Numa entrevista exclusiva para a Coordenação Geral do 1º Cllimaz e do 2º Letrasvivaz, o professor João César de Castro Rocha respondeu questões que estimulam aprendizados e acentuam os desafios em defesa da educação básica, da natureza e do planeta.

Uma nova geração de crianças com outra relação com o tempo seria a maior revolução que nós podemos fazer.

Pergunta: Professor, primeiramente, nos fale sobre a proposta da conferência que trouxe o tema “Um projeto de educação escolar para o planeta Amazônia, entre a pulsão de morte e a aventura da vida”.

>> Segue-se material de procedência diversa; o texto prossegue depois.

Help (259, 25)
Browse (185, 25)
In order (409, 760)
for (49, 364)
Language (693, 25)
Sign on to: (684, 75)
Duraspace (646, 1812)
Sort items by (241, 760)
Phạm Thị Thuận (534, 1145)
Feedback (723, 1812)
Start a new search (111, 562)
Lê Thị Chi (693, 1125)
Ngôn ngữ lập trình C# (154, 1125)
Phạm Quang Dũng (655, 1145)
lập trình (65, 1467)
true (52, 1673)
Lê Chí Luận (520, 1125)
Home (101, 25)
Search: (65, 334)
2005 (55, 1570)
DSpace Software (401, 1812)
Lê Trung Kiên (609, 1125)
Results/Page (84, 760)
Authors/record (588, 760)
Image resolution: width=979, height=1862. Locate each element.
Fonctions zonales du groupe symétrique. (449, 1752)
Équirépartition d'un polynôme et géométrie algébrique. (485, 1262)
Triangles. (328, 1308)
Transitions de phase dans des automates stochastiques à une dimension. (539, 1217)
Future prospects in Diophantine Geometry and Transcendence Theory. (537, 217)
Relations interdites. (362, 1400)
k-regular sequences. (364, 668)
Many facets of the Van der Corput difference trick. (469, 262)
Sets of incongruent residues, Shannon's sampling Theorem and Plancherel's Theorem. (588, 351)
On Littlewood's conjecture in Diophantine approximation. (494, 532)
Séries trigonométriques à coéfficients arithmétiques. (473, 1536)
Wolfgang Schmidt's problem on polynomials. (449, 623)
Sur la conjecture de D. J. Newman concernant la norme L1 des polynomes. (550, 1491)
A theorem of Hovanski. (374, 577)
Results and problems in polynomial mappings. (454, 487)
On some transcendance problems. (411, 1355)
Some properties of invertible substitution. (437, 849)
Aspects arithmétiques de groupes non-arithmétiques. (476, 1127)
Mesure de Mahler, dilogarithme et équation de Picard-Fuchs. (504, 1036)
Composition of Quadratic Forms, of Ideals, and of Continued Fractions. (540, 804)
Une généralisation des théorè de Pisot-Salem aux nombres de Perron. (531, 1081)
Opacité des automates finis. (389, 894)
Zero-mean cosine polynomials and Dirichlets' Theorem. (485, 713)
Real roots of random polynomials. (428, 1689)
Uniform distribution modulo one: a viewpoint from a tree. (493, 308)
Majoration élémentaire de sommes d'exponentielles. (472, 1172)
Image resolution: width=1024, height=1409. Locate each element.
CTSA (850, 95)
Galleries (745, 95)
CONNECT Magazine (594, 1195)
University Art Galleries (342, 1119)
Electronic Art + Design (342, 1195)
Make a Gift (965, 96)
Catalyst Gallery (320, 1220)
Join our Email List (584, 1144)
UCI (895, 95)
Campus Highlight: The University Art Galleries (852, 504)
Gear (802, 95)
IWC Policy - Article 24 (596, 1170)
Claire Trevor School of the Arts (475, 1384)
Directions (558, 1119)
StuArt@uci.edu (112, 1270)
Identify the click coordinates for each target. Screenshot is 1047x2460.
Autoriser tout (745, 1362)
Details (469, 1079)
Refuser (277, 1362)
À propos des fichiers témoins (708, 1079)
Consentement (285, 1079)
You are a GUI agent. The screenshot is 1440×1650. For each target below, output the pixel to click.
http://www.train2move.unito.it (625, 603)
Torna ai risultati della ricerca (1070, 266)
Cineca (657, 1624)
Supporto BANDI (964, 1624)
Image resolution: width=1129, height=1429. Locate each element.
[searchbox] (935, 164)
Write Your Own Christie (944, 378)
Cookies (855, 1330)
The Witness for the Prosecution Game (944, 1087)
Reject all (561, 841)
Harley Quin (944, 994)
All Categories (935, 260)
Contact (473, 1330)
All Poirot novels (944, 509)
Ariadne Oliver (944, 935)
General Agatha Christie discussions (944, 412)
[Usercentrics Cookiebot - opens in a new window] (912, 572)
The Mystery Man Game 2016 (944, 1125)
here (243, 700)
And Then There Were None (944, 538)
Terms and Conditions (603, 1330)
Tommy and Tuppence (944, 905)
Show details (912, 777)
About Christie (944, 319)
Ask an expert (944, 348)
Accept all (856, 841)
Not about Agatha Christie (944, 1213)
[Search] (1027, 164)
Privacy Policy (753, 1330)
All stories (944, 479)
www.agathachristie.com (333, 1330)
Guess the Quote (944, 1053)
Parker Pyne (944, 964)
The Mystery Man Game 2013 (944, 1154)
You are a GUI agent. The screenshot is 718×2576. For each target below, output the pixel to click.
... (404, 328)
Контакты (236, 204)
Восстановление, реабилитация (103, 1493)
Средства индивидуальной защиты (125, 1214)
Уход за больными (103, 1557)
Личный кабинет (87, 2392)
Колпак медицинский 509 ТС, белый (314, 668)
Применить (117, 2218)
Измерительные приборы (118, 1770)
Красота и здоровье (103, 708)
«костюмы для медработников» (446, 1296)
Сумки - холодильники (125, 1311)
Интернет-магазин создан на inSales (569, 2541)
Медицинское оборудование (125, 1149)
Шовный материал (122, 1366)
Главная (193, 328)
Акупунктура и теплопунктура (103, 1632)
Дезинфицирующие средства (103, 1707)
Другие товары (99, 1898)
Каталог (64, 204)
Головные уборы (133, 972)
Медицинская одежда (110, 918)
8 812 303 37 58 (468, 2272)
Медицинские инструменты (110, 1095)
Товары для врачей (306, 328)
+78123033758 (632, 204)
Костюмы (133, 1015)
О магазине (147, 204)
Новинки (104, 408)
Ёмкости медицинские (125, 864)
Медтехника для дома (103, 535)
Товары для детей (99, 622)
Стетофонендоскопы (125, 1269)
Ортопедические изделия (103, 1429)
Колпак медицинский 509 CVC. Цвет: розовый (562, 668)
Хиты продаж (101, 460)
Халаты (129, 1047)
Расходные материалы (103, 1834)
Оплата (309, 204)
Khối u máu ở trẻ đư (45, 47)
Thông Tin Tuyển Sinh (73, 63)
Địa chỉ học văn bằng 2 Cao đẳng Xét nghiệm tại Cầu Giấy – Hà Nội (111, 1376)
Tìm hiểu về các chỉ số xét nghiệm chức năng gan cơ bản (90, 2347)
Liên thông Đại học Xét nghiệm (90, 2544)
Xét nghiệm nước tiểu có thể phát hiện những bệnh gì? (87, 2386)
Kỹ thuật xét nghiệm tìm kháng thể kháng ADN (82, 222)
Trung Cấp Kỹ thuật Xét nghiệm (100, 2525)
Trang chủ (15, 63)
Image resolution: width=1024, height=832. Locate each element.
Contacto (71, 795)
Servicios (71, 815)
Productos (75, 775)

Resposta: Mais do que uma conferência, isso vai ser uma conversa. Eu vou propor uma experiência de pensamento e tentar reler um texto clássico, que é muito importante para as professoras os professores na escola, sobretudo na escola básica. Trata-se de um texto do Antônio Cândido chamado Direito à Literatura, que é direito fundamental e contribui para o desenvolvimento intelectual e emocional das pessoas. A literatura é instrumento de comunicação e importante para a formação de uma consciência crítica e para a construção de uma sociedade mais justa. Eu vou tentar repensar este texto fazendo um cruzamento do pensamento do Antônio Cândido com pensadores e pensadoras indígenas. Eu vou tentar pensar em que medida a própria ideia de literatura do Antônio Cândido pode ser ampliada se nós incluirmos a perspectiva indígena.

Prof. João Castro UERJ

Pergunta: Por que o senhor pensou em trazer especificamente essa temática para o encerramento do Congresso Panamazônico?

Resposta: Um ponto rigorosamente fundamental é que não basta incluir nos nossos discursos autores e autoras indígenas. É preciso que a nossa própria forma de pensar se amplie. Nenhum de nós se tornará um Kayapó, um Yanomami, um Krenak. Mas nós podemos enriquecer o nosso pensamento, o nosso repertório e a nossa visão do mundo, tentando compreender como que o David Kopenawa Yanomami, a Naíne Terenna, o Ailton Krenak, o Edson Krenak, a Renata Tupinambá e a Eliane Potiguara escrevem e como eles entendem a arte da escrita. Um aspecto muito importante que se aprende com as manifestações indígenas é que tanto a leitura quanto a escuta têm valor literário. A ideia não apenas da escrita literária, da leitura literária, mas de uma produção oral, que também é poética, e de uma escuta que tem uma qualidade única, que, por exemplo, nas nossas sociedades nós perdemos.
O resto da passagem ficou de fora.